[Opening MATERIAL FOR THIS TASK section]
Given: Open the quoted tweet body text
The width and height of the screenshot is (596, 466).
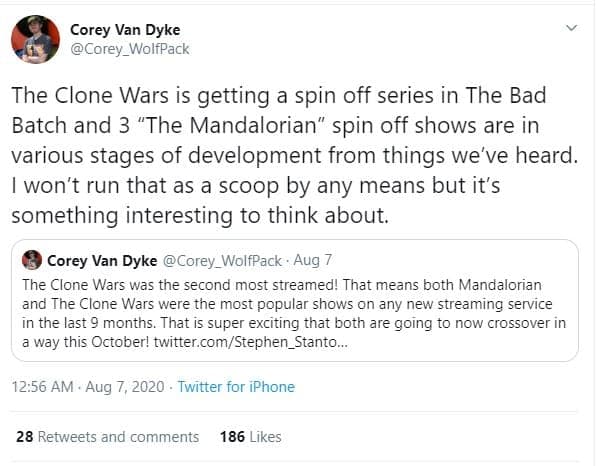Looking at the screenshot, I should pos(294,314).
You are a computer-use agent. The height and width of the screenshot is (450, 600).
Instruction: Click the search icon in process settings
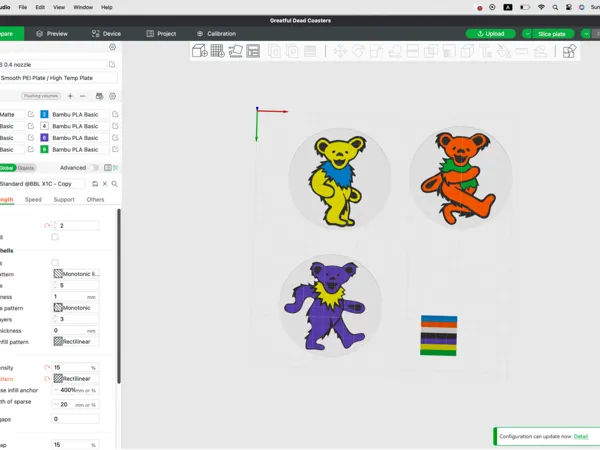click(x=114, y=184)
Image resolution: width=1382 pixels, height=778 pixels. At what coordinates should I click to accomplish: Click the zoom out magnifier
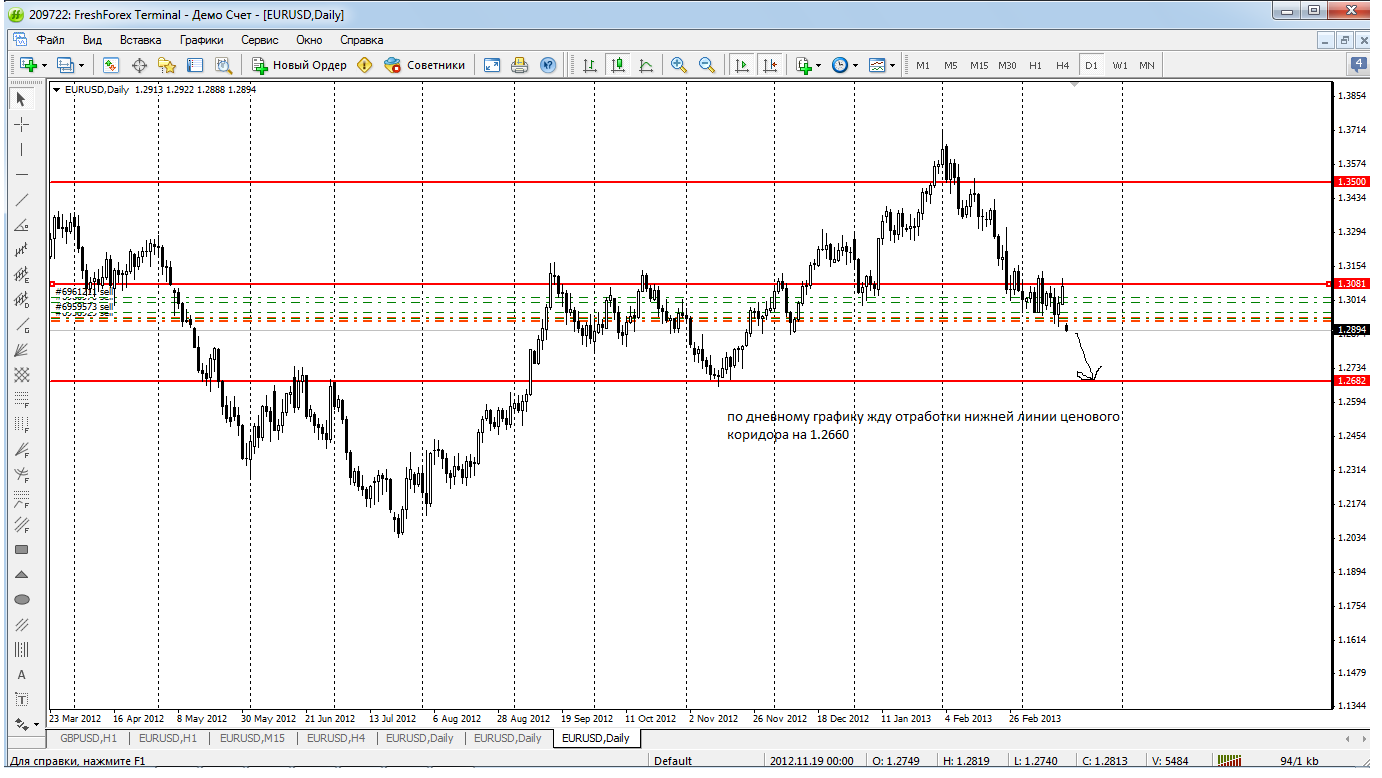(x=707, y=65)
[Closing MATERIAL FOR THIS TASK section]
[Opening MATERIAL FOR THIS TASK section]
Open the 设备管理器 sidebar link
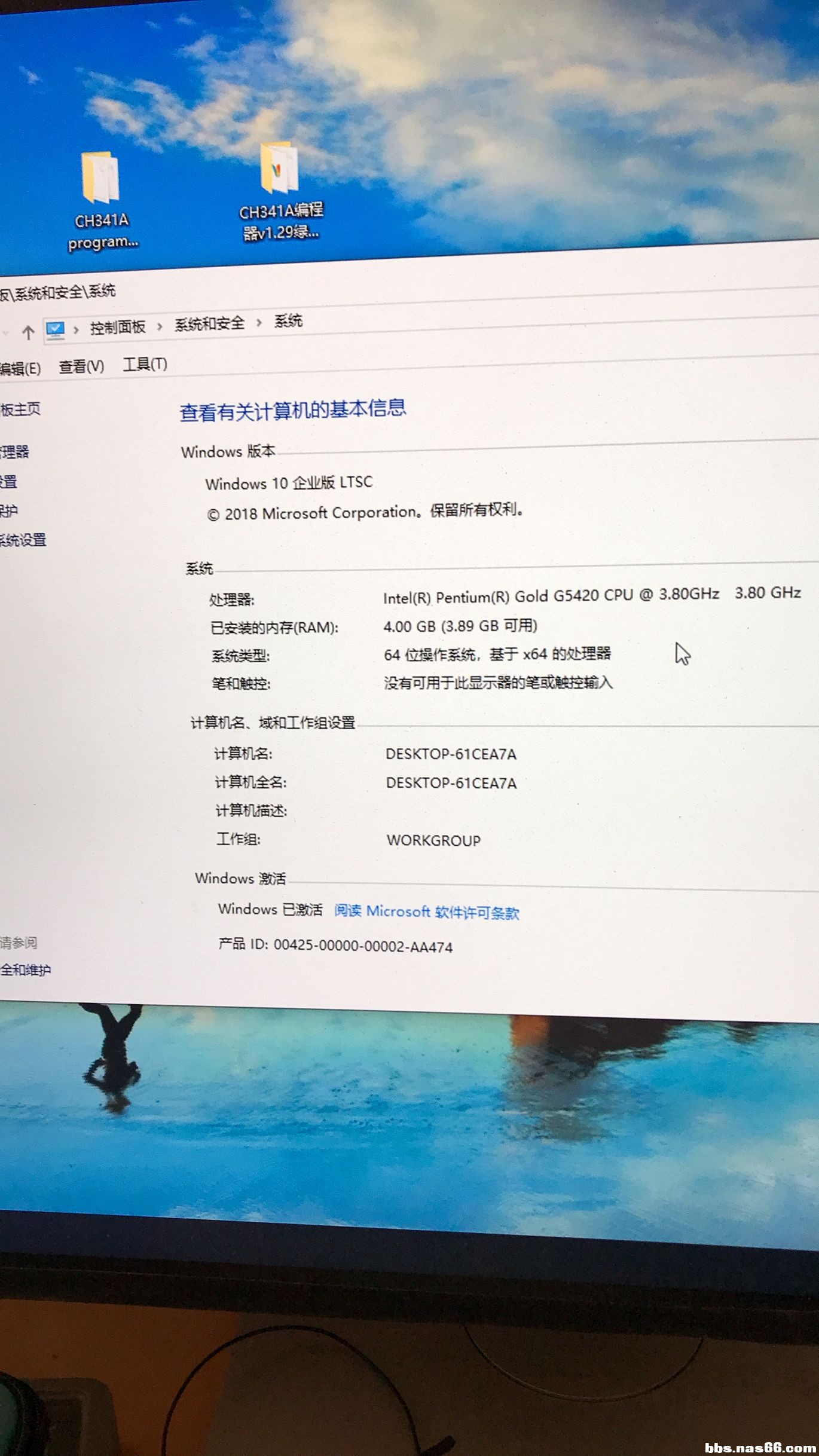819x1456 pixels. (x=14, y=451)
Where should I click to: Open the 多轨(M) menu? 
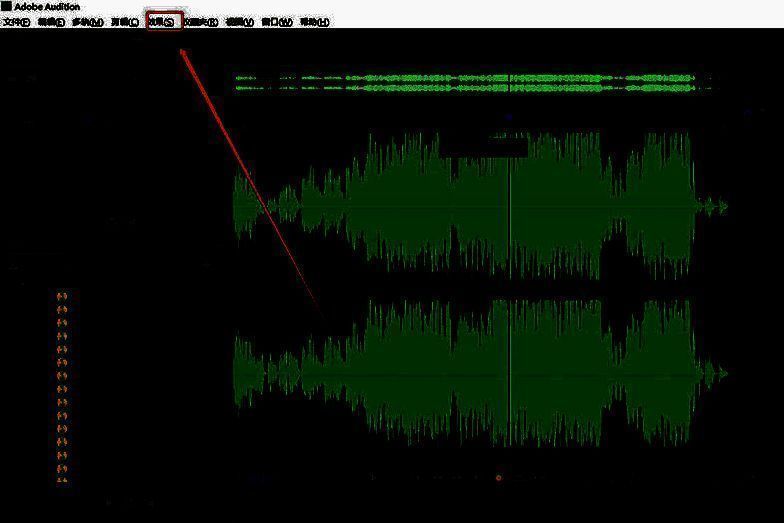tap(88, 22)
[Closing MATERIAL FOR THIS TASK section]
[Opening MATERIAL FOR THIS TASK section]
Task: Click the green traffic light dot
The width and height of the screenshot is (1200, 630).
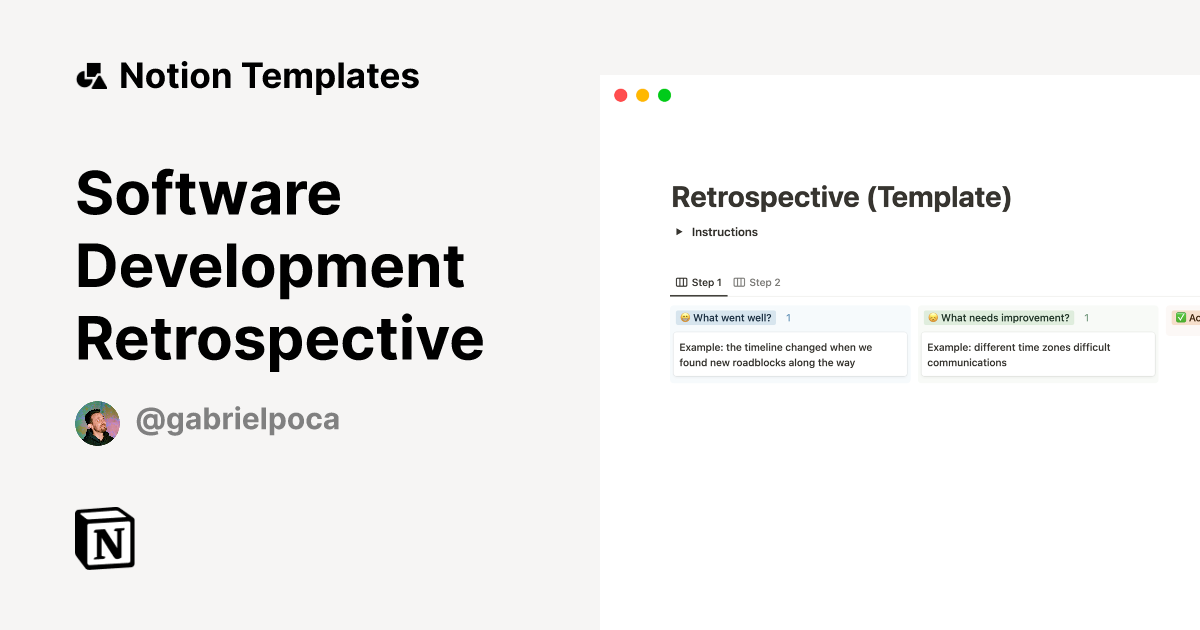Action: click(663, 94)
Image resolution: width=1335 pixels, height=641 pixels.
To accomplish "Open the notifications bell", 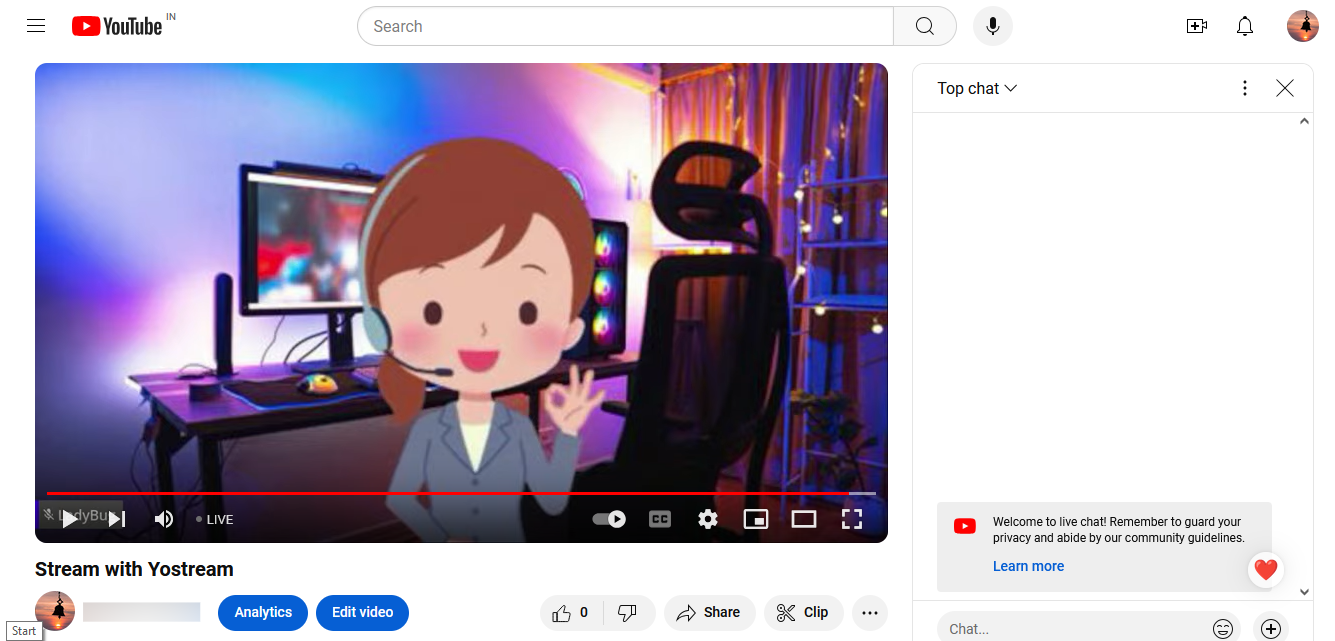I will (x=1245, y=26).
[Closing MATERIAL FOR THIS TASK section]
* [WHAT IS REQUIRED]: Only one stretch of the data is wanted: write out exactly the lines from the one holding "The width and height of the screenshot is (596, 466)." through the one holding "You are a computer-use", both included, without the pictures.

* [TASK SOLUTION]:
The width and height of the screenshot is (596, 466).
Looking at the screenshot, I should pos(294,314).
You are a computer-use agent. The height and width of the screenshot is (450, 600).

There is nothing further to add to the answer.